A God Against the Gods
When Advise and Consent appeared in 1959, the Kirkus reviewer announced that “a powerful new writer, who can use the political arena as his theatre, has been introduced.” Advise and Consent became a bestseller despite its mixed critical reaction. Reviewers generally admitted that it was a compelling saga that might even have a useful pedagogic impact in allowing the reading public a realistic glimpse into the corridors of power Drury had frequented for years as a Washington reporter. But Charles Rolo, writing in Atlantic, commented, “One feels throughout that the real figures are more remarkable, the real events more startling” than Drury’s fictionalized counterparts. A similar reaction greeted the sequel, A Shade of Difference (1962). One critic put his finger precisely on the weak point of Drury’s journalistic fiction in saying that he seems “boxed in by his need to . . . fit recognizable characters into [his] framework.” In order to make a fictional world fully convincing, the author must create a definite psychic distance between it and the real world of the reader. In creating that distance, there is no better ally than time.
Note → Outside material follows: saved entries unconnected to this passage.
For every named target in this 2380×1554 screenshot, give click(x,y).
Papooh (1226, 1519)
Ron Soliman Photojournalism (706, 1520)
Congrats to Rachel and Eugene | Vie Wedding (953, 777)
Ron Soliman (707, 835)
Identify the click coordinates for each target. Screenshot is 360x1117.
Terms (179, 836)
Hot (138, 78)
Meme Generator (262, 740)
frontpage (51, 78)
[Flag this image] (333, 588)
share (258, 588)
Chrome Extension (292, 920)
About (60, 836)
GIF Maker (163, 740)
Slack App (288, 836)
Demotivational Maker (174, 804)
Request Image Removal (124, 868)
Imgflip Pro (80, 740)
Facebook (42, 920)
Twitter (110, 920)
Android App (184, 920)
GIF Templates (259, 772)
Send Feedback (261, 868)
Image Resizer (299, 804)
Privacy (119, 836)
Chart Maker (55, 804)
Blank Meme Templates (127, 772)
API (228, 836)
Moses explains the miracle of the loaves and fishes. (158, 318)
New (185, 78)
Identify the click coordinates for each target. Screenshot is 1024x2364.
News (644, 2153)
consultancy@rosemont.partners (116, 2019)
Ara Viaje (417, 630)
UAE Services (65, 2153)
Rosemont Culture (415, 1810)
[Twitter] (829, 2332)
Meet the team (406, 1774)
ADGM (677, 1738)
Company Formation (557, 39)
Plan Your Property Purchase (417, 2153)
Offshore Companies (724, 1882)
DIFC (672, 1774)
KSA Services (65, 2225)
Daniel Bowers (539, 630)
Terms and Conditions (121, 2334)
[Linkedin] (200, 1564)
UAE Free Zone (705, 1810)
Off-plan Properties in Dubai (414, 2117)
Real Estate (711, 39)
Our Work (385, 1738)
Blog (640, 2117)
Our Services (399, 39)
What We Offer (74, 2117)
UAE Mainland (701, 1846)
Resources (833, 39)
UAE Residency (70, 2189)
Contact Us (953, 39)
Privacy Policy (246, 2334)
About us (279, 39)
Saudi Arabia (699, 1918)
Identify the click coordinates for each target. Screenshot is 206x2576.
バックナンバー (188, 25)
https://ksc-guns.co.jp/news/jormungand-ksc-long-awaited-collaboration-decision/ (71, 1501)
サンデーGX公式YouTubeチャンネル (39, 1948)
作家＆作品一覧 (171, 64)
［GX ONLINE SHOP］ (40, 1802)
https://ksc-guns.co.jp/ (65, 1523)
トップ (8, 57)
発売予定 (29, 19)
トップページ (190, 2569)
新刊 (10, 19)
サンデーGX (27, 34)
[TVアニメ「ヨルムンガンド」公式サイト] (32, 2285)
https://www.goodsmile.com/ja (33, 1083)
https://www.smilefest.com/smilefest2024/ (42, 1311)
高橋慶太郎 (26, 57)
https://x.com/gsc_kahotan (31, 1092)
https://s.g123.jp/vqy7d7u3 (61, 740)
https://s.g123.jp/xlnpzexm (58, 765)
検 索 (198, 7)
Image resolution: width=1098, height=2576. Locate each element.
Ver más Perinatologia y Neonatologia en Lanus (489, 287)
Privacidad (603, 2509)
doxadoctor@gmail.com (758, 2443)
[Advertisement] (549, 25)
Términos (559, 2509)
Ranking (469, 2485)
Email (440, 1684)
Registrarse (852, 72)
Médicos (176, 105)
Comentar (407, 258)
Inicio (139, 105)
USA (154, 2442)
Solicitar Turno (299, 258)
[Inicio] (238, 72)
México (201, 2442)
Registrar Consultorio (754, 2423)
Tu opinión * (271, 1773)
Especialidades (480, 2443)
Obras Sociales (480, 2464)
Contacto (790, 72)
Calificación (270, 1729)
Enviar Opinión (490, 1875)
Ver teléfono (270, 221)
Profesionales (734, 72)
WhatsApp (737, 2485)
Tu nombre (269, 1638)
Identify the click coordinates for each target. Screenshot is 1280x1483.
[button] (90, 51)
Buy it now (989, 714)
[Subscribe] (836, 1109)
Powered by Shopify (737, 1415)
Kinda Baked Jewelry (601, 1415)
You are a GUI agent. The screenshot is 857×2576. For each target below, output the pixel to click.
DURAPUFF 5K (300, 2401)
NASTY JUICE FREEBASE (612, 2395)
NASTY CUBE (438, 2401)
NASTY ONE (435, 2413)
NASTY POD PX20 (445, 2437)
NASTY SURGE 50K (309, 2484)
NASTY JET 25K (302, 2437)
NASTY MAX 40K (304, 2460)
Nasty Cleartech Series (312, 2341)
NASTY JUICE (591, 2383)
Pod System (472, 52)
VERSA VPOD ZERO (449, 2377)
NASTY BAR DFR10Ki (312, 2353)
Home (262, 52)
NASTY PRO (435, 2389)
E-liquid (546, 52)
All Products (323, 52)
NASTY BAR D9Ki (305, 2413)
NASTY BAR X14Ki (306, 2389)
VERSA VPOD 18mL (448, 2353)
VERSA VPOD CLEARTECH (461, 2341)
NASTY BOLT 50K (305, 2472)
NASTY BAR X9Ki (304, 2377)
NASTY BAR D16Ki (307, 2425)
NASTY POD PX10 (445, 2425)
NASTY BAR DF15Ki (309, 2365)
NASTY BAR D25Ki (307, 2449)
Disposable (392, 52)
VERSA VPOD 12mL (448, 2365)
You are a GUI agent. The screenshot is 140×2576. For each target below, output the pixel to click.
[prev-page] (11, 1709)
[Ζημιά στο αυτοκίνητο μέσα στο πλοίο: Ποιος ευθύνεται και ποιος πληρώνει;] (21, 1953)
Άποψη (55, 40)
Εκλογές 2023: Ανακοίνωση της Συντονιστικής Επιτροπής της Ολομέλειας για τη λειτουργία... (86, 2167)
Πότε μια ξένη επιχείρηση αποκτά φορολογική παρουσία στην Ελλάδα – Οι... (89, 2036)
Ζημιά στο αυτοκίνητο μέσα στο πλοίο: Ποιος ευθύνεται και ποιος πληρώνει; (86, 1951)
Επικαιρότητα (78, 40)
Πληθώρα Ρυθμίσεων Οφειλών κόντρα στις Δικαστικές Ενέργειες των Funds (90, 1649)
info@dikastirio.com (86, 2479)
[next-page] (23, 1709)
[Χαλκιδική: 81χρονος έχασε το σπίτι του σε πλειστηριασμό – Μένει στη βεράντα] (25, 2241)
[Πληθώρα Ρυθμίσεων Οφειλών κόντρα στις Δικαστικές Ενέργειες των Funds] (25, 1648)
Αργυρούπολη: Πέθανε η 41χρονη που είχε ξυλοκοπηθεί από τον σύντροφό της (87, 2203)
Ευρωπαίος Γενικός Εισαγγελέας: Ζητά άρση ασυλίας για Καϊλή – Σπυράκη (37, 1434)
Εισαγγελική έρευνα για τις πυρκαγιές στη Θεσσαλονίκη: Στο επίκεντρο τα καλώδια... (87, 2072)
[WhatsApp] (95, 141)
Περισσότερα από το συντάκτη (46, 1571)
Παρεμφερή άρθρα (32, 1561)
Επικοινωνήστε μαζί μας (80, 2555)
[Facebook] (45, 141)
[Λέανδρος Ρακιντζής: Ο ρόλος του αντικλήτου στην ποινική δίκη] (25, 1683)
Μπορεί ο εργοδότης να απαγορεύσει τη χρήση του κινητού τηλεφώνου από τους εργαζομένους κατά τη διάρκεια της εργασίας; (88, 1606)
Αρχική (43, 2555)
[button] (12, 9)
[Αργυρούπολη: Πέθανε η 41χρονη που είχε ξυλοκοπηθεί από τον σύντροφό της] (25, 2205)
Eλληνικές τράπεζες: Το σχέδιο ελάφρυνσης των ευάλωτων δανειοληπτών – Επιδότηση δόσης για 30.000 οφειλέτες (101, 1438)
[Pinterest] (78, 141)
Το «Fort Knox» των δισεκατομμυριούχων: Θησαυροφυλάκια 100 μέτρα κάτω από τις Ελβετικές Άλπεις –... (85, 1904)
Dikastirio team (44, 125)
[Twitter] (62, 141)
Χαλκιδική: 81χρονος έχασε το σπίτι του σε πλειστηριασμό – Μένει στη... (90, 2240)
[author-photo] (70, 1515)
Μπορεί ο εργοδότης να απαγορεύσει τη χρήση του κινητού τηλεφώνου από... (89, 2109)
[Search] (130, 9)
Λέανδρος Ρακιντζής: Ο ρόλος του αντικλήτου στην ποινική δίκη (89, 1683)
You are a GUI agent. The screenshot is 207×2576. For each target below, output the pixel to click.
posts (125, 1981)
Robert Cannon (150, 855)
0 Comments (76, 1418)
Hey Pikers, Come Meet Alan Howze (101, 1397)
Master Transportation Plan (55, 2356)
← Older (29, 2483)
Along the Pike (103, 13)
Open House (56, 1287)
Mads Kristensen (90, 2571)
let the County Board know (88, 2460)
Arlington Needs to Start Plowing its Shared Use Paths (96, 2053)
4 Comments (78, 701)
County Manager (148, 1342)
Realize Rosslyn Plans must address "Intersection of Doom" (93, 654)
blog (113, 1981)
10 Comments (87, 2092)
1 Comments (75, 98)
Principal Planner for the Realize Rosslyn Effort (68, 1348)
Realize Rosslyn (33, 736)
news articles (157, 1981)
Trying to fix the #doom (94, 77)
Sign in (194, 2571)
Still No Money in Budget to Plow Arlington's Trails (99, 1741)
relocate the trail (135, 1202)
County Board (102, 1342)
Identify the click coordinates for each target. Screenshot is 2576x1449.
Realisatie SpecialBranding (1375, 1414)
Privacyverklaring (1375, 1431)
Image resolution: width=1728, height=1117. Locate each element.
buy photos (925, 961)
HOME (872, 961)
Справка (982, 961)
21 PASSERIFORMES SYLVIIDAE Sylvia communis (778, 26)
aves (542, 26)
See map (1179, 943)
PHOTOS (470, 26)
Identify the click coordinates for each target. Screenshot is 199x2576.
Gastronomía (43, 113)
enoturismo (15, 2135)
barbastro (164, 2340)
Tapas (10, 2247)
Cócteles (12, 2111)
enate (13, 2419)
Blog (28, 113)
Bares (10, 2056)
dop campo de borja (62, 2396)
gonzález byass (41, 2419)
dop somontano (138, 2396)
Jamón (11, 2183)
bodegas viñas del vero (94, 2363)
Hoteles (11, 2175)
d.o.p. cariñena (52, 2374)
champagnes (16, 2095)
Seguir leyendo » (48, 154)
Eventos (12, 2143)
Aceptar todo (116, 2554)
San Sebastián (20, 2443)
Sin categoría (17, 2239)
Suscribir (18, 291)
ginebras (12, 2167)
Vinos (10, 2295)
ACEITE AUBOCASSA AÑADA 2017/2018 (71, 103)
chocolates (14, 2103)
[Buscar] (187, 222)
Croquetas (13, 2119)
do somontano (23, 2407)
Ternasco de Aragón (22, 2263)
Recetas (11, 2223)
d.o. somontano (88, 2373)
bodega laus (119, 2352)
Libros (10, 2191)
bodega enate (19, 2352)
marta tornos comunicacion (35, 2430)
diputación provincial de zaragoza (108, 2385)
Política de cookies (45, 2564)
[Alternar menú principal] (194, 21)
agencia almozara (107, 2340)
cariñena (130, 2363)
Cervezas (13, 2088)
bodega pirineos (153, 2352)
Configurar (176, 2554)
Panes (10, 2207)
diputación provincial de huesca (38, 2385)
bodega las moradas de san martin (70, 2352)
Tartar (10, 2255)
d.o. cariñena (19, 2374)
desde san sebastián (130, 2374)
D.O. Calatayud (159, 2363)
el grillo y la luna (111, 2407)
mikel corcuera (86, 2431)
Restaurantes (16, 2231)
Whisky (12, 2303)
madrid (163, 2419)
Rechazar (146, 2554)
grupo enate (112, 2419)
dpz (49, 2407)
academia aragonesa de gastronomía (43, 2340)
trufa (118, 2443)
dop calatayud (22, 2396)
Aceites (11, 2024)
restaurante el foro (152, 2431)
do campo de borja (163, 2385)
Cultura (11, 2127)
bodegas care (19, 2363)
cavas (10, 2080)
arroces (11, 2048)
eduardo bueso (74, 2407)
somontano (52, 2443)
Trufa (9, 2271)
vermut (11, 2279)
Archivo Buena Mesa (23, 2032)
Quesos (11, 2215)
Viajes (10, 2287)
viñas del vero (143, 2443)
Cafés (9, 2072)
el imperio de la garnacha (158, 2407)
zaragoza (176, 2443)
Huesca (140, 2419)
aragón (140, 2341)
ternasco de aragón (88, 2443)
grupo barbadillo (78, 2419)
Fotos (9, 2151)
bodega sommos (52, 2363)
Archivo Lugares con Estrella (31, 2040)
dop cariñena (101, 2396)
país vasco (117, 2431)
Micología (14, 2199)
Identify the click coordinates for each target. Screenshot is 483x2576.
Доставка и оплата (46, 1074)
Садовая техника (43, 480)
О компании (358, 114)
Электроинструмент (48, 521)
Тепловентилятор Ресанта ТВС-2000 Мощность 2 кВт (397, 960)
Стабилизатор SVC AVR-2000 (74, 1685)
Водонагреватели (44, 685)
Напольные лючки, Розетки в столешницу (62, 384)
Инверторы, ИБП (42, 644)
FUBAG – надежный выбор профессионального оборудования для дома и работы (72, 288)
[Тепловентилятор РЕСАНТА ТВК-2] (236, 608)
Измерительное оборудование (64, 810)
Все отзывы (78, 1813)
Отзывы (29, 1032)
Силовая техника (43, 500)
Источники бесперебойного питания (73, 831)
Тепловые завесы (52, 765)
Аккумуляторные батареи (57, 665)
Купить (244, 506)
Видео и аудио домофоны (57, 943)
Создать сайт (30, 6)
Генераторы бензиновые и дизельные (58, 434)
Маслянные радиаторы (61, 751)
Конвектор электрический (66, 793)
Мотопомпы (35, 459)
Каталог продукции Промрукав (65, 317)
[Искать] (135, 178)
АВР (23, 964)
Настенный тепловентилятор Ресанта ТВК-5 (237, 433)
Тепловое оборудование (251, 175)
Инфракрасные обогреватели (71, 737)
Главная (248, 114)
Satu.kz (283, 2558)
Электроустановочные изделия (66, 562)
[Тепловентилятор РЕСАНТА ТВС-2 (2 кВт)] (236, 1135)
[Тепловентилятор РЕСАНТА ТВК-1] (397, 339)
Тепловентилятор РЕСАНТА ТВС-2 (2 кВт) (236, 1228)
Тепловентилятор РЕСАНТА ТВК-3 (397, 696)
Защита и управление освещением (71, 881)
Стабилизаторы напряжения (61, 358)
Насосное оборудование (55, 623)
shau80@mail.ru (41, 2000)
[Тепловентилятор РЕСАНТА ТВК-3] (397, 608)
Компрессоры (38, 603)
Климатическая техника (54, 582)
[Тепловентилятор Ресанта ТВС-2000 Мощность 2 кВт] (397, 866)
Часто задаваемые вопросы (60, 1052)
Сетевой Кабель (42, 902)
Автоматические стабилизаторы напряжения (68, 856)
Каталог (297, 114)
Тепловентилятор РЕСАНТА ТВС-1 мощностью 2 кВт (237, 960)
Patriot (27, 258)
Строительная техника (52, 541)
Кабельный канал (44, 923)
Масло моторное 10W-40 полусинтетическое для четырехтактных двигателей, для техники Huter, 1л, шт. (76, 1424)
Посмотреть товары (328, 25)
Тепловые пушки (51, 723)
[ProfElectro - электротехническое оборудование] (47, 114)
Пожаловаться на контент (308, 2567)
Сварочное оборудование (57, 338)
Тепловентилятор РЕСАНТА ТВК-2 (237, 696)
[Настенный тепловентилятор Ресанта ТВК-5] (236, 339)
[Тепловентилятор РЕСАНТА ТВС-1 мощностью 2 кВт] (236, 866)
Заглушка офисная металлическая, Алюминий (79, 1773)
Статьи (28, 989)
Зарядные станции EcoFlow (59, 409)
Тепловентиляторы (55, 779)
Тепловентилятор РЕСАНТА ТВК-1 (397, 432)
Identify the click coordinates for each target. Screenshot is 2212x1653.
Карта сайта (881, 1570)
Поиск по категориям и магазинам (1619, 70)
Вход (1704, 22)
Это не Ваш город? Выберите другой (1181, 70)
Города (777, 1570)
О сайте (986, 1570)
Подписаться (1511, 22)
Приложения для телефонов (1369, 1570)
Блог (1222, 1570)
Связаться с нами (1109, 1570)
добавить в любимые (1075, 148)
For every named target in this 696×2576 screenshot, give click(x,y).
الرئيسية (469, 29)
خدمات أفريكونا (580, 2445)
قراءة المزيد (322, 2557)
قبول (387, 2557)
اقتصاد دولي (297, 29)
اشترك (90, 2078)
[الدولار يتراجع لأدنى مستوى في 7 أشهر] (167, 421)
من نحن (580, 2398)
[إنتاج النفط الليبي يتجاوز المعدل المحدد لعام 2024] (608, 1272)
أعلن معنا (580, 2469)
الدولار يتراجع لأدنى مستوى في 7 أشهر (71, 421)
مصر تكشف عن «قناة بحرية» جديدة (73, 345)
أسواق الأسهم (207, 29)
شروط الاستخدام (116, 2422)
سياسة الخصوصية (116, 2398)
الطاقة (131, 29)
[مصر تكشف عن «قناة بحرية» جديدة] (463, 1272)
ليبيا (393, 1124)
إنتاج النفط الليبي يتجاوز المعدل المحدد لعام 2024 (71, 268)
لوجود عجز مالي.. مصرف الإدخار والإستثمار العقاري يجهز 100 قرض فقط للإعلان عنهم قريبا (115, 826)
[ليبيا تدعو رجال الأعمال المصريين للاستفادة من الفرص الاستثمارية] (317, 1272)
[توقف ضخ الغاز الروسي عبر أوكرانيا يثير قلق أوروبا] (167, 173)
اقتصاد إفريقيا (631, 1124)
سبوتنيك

In A God Against the Gods, and its sequel Return to Thebes (1977), Drury has found his artistic milieu. Combining the talents of an assiduous researcher and an empathetic journalist, he has become a considerable historical novelist, practicing adroitly techniques currently in vogue among scholars of “the new psycho-history.” Drury explains his own approach in a most interesting preface (complemented by an excellent bibliography of his sources). “Much of professional Egyptology,” he writes, “consists of intrepid conjectures stoutly declared, passionately defended, and constantly revised.” As an example he cites the case of Horemheb, the last pharaoh of the Eighteenth Dynasty (which he calls the “House of Thebes”). This pharaoh, depending on scholarly speculation about the vocalic sounding of Egyptian hieroglyphs, is variously known as Har-em-hab, Harmhab, Horemhab, Haremhab, Haremheb, Harmhab, Harmheb, Herm-en-heb, as well as by the form Drury himself chooses. The truth is that we have no factual knowledge about roughly sixty percent of events, personages, and beliefs during the seventeen-year domination of the cult of Aton (“the Amarnan period”).
Since Howard Carter’s epoch-revealing discovery of the tomb of Tutankhamon IV in 1922, however, Egyptologists have formulated a score of scenarios for the general period covered in Drury’s novel, 1392 (the birth year decided for the novel’s protagonists Akhenaten and his wife Nefertiti) to 1330. The result is universal disagreement within the field—absurd disagreement, since, given the common certain facts, no one theoretical scenario is better or worse than any other. This is where Drury’s approach displays its greatest strength and makes its most significant contribution to our general rapport with the mystery of the Eighteenth Dynasty. The novel accomodates factual material accurately; those known facts that do not enter into Drury’s reconstruction of political and psychological events and motivations, or that contribute nothing to the forwarding of the plot, are omitted—but not twisted to support a scholarly theory. Drury’s basic thesis, as he explains in the preface, is “that the ancients were . . . human beings before they were anything else,” a thesis he finds strikingly absent, or even contradicted, among most Egyptologists. Although the basic historical outline of the book generally follows Cyril Aldred’s Akhenatn: Pharaoh of Egypt, Drury straighforwardly applies with consistent conviction the principle that “the novelist must consider himself, within the bounds of logic and common sense, quite as free as Pharaoh to decide for himself what Pharaoh did.” Yet the only material he bends to his own devices are those known events, persons, objects, or relationships that have yet to be definitively locked into the factual, proven body of evidence.